Но главное для нас — ощущение Шопенгауэром мелодии и гармонии мира. «Музыка есть скрытый метафизический опыт души, неспособной философствовать о себе» (73. С. 373). Но как истинный рационалист, он находит возможным отвлечься от ее эстетического, сущностного значения и пытается рассматривать ее чисто внешне и эмпирически. Следуя за Лейбницем, музыку можно представить себе, пишет он, как средство постигать большие и более сложные числовые отношения, которые мы познаем лишь опосредствованно в понятиях, и таким образом возможно постичь философию чисел у Пифагора и китайцев в «И-цзин». Равным образом «моральная философия без объяснения природы, которое хотел ввести Сократ, совершенно аналогична мелодии без гармонии, что полагал необходимым Руссо, а в противоположность этому физика и метафизика без этики соответствуют гармонии без мелодии» (73. С. 373).
Суждения Шопенгауэра о видах искусства иногда могут показаться наивными. Подчас он дидактичен: зодчество и гидравлика, к примеру, как искусство, использующие одно — косность и тяжесть, другая — текучесть, подвижность, прозрачность (в каскадах и фонтанах), открывают нам идею косной и текучей материи. В лучшем случае — иллюстрируют; но их предназначение — служить не иллюстрацией именно этой идеи, а решению какой-то иной задачи, к примеру, хитроумной способности ставить на службу красоте собственное умение.
Его анализ исторической живописи, подчеркивающей идею человечества, либо полотен художников Возрождения, изображающих самого Спасителя часто еще дитятей, с Богородицей, ангелами и пр., открывающих подлинный, то есть этический дух христианства, призван осветить совершеннейшее познание, постигающее сущность жизни. В ней зримо выражаются красота и призыв к моральному поведению в здешнем, греховном мире. Такое познание, оказывая обратное воздействие на волю человека, «ведет к полному успокоению воления; и из этого успокоения выходит полное смирение, в котором заключается сокровеннейший дух христианства, как и индуистской мудрости» (там же. С. 344).

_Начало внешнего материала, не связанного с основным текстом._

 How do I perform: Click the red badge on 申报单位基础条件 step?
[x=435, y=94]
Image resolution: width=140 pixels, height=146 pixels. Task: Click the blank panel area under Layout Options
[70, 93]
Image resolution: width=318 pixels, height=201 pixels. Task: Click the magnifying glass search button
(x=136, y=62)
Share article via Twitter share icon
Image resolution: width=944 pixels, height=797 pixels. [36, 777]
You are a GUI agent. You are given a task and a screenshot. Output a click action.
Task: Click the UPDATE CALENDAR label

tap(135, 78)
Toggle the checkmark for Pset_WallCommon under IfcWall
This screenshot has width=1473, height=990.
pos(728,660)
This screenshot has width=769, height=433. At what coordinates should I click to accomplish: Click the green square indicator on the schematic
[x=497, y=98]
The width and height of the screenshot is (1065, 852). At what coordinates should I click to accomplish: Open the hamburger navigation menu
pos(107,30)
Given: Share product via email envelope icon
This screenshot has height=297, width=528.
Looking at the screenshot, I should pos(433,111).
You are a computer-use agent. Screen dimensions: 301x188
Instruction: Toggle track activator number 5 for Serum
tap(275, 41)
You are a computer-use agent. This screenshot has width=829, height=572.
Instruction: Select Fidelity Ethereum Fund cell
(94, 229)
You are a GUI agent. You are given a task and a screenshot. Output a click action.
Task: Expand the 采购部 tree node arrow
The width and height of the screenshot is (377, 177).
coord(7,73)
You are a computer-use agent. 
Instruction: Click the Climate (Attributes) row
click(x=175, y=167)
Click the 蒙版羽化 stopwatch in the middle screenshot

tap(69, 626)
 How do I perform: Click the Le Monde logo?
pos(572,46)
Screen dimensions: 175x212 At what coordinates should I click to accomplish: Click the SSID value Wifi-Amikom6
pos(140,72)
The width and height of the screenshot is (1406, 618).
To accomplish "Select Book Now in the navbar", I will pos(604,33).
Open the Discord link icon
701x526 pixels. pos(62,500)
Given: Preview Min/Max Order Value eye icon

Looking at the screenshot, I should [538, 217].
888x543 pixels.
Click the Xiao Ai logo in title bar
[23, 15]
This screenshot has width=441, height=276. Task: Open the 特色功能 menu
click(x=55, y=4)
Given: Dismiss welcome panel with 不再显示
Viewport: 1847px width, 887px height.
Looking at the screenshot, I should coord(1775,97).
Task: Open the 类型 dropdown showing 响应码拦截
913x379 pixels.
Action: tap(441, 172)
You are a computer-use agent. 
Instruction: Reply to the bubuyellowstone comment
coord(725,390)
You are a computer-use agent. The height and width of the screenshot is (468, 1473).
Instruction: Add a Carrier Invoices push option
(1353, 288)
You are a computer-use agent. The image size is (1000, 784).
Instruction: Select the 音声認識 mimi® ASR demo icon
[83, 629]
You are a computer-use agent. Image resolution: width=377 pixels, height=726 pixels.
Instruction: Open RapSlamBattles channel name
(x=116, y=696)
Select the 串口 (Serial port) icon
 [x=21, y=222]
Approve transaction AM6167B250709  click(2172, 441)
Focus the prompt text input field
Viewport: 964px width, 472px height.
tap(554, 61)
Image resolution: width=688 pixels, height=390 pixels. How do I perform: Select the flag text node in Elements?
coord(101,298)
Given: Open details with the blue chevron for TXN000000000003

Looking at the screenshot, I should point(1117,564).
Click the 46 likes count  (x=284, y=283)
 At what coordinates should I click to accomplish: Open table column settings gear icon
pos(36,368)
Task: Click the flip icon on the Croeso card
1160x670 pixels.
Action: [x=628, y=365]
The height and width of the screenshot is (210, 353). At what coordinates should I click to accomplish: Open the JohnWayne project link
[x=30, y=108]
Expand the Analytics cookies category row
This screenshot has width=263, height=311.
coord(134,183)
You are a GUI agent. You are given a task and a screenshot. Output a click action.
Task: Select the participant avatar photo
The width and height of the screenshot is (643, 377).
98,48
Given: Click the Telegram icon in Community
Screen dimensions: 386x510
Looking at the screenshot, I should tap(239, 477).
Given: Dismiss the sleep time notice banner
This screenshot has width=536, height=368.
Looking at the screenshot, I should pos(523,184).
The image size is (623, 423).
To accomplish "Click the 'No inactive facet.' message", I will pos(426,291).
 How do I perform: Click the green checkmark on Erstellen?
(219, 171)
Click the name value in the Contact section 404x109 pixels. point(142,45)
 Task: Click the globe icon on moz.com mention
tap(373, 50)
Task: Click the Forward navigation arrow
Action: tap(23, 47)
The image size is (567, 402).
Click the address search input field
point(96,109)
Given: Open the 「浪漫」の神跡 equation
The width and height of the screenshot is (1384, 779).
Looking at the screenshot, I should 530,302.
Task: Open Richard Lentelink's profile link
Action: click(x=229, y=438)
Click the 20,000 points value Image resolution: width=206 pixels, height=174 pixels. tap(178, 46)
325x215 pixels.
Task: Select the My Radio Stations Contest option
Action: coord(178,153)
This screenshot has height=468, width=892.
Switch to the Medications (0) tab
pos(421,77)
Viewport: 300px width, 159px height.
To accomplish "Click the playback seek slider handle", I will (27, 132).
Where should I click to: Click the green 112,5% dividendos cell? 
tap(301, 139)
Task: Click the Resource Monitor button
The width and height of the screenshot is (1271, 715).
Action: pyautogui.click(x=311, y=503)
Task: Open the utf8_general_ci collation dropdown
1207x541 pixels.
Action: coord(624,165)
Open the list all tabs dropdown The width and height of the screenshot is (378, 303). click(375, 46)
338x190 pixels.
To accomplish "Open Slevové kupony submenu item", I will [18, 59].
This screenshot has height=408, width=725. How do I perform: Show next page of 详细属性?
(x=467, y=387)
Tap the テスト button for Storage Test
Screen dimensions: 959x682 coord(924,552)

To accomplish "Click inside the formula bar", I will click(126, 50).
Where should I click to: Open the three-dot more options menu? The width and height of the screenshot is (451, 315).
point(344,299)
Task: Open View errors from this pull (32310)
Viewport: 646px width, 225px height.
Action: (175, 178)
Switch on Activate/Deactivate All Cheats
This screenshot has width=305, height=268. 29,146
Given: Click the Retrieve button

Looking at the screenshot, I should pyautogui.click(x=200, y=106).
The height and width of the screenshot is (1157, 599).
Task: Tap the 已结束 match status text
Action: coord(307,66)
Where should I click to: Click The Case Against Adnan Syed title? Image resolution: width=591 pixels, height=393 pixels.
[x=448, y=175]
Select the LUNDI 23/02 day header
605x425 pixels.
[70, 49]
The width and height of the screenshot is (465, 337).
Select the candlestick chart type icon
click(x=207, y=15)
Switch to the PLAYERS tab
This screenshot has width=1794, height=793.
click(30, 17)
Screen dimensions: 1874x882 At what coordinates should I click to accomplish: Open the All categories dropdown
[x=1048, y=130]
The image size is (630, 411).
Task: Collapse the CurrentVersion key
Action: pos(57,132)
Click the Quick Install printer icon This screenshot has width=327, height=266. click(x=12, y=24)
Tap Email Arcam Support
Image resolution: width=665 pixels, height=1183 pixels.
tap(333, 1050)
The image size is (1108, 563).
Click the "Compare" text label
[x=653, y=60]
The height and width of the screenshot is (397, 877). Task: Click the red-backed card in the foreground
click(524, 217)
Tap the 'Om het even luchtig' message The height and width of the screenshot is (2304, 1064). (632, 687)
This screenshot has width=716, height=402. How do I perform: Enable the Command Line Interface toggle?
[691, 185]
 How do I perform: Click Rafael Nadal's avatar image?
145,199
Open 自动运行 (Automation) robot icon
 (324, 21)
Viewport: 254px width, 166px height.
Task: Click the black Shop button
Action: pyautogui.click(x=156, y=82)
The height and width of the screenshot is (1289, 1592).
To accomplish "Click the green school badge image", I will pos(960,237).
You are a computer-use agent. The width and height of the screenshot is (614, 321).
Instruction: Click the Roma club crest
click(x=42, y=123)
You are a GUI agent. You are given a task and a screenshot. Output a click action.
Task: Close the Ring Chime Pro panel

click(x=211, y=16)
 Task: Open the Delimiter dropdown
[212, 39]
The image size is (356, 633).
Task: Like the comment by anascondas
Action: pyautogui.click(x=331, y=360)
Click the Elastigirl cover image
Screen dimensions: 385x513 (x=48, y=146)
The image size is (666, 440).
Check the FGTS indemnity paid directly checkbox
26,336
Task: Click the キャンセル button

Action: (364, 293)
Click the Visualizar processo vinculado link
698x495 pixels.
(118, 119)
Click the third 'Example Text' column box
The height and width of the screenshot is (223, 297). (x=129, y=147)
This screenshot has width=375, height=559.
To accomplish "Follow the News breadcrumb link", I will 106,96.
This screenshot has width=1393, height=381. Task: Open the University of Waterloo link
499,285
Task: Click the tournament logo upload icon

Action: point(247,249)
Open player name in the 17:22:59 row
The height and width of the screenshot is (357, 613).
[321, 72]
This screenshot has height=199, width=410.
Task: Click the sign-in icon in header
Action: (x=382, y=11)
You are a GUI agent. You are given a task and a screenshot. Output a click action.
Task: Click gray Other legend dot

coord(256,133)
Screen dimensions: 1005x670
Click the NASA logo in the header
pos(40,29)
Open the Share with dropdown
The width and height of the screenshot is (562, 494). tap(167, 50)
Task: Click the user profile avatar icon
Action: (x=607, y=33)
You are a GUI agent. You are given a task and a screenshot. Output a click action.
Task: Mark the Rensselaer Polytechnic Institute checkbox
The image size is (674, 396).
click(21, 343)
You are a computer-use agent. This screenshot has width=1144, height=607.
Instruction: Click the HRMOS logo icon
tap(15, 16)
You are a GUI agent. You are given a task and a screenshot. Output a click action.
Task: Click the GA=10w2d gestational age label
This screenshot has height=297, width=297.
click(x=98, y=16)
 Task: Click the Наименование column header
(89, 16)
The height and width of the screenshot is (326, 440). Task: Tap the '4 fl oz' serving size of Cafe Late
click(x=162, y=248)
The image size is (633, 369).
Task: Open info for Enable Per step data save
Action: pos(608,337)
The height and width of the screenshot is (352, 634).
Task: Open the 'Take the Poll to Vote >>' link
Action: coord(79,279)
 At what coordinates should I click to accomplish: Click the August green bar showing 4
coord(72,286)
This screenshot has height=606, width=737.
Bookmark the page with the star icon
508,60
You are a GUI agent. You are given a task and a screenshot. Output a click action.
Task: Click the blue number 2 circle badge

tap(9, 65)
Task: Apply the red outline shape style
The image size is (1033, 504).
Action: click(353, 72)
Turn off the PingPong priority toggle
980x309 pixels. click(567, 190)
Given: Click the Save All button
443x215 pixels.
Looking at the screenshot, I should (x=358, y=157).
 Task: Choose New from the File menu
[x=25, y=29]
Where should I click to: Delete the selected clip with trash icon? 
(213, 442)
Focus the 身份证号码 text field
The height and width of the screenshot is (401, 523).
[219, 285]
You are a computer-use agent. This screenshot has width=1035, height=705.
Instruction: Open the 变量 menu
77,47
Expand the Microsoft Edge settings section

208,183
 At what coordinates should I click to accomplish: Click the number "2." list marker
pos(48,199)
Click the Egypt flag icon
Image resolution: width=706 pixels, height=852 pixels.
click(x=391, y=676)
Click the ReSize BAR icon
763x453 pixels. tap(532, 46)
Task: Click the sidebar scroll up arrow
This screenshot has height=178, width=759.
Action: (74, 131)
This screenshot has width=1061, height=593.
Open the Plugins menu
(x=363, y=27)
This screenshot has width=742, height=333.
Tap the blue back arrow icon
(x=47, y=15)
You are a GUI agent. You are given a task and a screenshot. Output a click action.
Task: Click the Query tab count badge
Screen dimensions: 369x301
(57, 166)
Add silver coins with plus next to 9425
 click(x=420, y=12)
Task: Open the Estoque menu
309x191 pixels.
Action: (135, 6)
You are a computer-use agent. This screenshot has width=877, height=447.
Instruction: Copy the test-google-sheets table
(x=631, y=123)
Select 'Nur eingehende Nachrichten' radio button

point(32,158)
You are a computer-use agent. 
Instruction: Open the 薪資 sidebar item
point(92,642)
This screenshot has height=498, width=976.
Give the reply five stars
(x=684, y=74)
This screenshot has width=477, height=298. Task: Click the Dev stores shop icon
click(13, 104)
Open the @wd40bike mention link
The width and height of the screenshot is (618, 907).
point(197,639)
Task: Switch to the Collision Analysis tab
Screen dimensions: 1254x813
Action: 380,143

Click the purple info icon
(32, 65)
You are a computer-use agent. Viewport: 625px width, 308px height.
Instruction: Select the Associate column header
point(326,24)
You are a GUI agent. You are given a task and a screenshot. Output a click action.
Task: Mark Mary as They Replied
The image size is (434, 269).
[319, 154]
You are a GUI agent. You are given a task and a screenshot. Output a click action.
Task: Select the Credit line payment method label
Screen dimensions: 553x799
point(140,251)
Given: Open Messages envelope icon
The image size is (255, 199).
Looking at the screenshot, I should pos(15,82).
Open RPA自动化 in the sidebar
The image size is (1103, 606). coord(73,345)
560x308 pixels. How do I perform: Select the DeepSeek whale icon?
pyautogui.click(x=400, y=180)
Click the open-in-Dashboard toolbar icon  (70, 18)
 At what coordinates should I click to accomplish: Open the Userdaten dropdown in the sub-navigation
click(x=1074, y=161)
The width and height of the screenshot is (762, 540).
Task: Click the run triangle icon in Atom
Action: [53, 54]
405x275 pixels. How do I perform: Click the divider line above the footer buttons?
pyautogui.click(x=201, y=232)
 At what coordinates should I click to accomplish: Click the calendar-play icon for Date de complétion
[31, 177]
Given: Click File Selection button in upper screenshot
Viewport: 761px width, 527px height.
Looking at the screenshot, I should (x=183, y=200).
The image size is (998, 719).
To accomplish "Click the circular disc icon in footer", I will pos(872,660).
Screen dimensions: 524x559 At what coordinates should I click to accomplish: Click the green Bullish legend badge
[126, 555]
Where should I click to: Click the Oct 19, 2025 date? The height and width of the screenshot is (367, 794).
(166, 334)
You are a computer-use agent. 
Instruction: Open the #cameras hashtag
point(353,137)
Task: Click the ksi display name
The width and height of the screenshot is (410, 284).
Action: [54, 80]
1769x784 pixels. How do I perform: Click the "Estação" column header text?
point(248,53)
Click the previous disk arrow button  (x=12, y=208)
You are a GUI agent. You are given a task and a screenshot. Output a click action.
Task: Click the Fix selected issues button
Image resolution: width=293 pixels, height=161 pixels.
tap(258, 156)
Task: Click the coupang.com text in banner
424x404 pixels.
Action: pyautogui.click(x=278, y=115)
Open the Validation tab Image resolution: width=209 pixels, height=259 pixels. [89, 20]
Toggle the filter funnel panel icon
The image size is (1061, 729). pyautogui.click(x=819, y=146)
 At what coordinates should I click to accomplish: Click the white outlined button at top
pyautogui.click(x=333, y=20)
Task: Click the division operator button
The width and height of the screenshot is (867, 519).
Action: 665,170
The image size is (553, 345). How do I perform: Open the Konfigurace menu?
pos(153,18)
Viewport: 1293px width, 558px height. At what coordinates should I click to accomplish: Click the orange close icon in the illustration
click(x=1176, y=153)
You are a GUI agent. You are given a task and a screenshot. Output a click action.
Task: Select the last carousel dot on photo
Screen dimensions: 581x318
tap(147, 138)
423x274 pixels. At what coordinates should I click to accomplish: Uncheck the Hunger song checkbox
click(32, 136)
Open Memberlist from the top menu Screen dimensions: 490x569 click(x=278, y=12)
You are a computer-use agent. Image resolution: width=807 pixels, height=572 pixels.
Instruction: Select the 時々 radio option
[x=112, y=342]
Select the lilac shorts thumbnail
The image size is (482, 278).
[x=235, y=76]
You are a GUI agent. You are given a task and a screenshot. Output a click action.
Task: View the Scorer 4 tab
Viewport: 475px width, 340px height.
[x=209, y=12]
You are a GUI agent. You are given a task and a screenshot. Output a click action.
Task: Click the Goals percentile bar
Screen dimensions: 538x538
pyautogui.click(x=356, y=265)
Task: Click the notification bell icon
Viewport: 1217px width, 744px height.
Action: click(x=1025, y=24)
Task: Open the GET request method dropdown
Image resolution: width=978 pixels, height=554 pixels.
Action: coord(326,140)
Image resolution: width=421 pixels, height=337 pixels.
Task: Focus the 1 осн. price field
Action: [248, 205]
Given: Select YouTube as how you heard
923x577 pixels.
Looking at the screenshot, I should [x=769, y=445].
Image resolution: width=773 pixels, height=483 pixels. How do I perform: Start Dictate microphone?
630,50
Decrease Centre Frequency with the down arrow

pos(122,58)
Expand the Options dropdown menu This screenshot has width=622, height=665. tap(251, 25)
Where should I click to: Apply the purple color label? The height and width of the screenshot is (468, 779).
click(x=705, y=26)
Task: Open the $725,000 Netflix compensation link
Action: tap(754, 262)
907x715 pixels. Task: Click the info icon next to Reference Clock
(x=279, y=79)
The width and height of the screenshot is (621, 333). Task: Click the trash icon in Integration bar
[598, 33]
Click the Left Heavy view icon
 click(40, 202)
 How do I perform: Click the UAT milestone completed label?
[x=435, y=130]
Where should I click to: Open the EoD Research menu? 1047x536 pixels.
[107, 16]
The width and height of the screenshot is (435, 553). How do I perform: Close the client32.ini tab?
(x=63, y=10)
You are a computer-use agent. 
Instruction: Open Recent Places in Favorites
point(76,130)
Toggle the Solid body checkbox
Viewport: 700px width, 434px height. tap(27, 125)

Не следует удивляться словам о христианстве. Шопенгауэр почти не подвергает критике его моральные нормы, он ценит его совершенный нравственный принцип, но ему ближе всего высокая вера чистого познания, которое он открыл и которое являет собой «отказ от всякого воления, устранение воли, а вместе с ней и сущности этого мира, следовательно, спасение» (там же). Здесь существенно именно то, что философ признает в христианстве некую опору для человека и указание ему на путь, ведущий к спасению: на этом пути человек не совсем одинок.